In terms of my relationship with comrade Yürükoğlu, I don’t think it is a secret to say that it was a difficult relationship. As an organisation the TKP approached myself, and so did comrade Yürükoğlu, and ask myself and a number of other communists to join the TKP. I can remember being persuaded by them and after the meeting we have had with Yürükoğlu, not only he did apply me with extremely strong ideas, but he also applied me some strong alcohol, so I am not so quiet sure about all details of that particular meeting.

 

Suffice to say that I’ve joined the TKP along with a number of other comrades. The idea was that we learn more advanced experiences in the world and we apply those lessons into Britain. I think my membership lasted a year. I think comrade Yürükoğlu not only was a, how should put it, a powerful charismatic personality, but he was also I think a difficult person. I think all great personalities are difficult at times.

 

In spite of leaving the TKP and setting up a what became the Leninist, our contacts didn’t cease, indeed in certain respects, our contacts actually deepened. Comrade Yürükoğlu attended the first conference of the Leninist wing of the CPGB. He had not only right to be there but he also had the speaking rights at that conference. And indeed the comrade also participated in the international school that we organised in the Greek island of Andros.

 

I think it’s a pity, more than a pity for myself and my comrades in the Communist Party of Great Britain, that contacts between ourselves came to an end sometime in the 1990’s. I think it is a loss as far as we are concerned.

 

When I think about comrade Yürükoğlu, whatever differences I had with him, his sprit lives on, not only in my organisation, and its dynamism, its seriousness and its commitment to communism, it also lives in me, in what my actual vision of socialism is.

 

I recall going to a meeting, I think it was in the old pill factory in Islington and listening to a speech. And  I think it was an anniversary of TKP and that was the speech that was published the book, ‘Socialism Will Win’.

 

This was the time of terrible troubles, as far as Soviet Union, Poland will concerned.
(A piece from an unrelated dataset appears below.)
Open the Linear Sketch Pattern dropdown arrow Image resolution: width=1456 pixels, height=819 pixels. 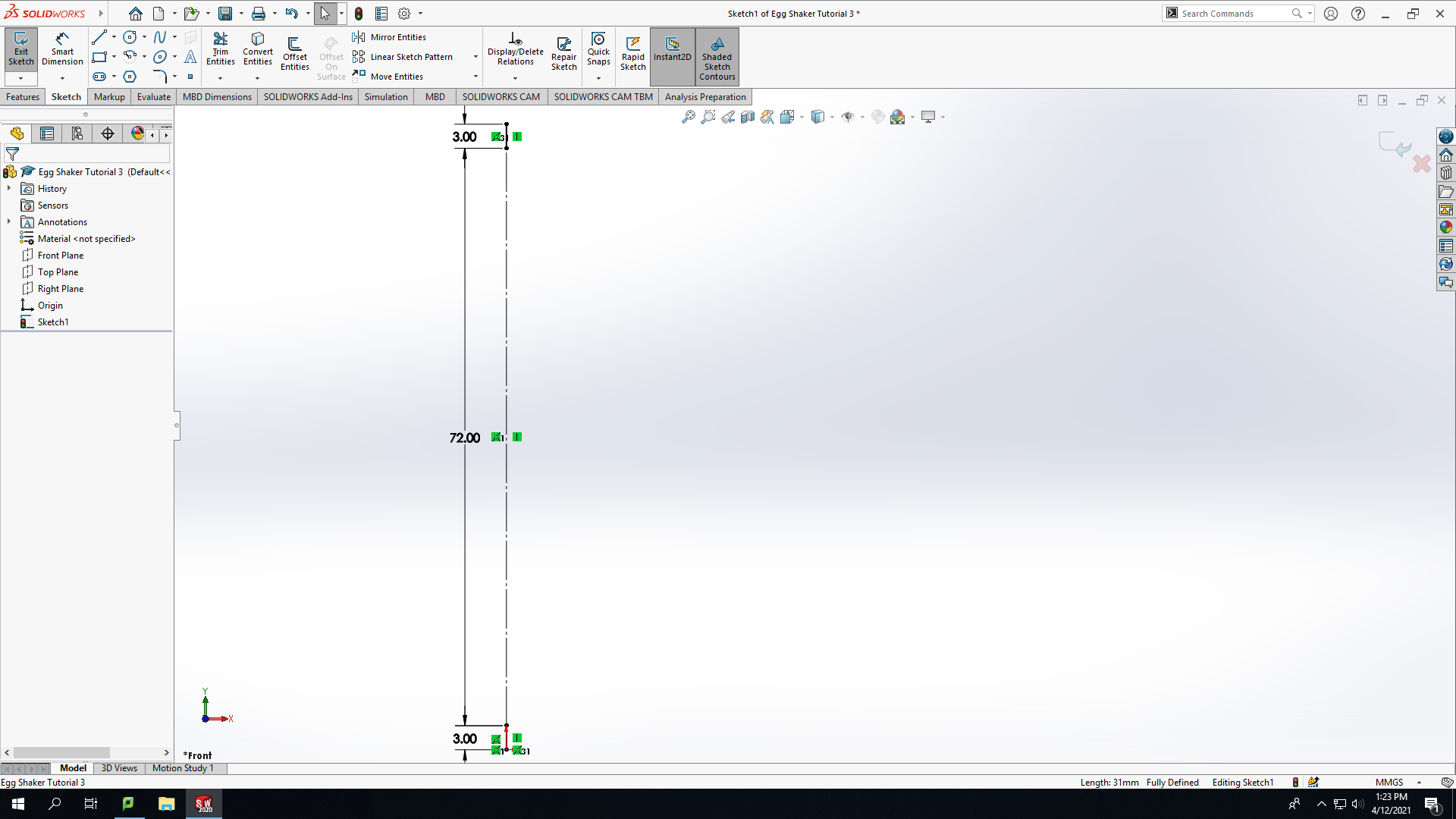click(x=475, y=57)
What comrade Yürükoğlu did in that speech was again, just like my experience with the ‘Turkey-Weak Link’ it opened up a window  ‑ didn’t so much give me all the answers, I don’t think anyone ever can ‑ but it opened up a window and what it pointed out was quite clearly the necessity, not just a luxury but necessity, of socialism going hand in hand with democracy, that socialism is a democracy.

 

And that is a lesson comrade Yürükoğlu thought me, and is a lesson that I will never forget.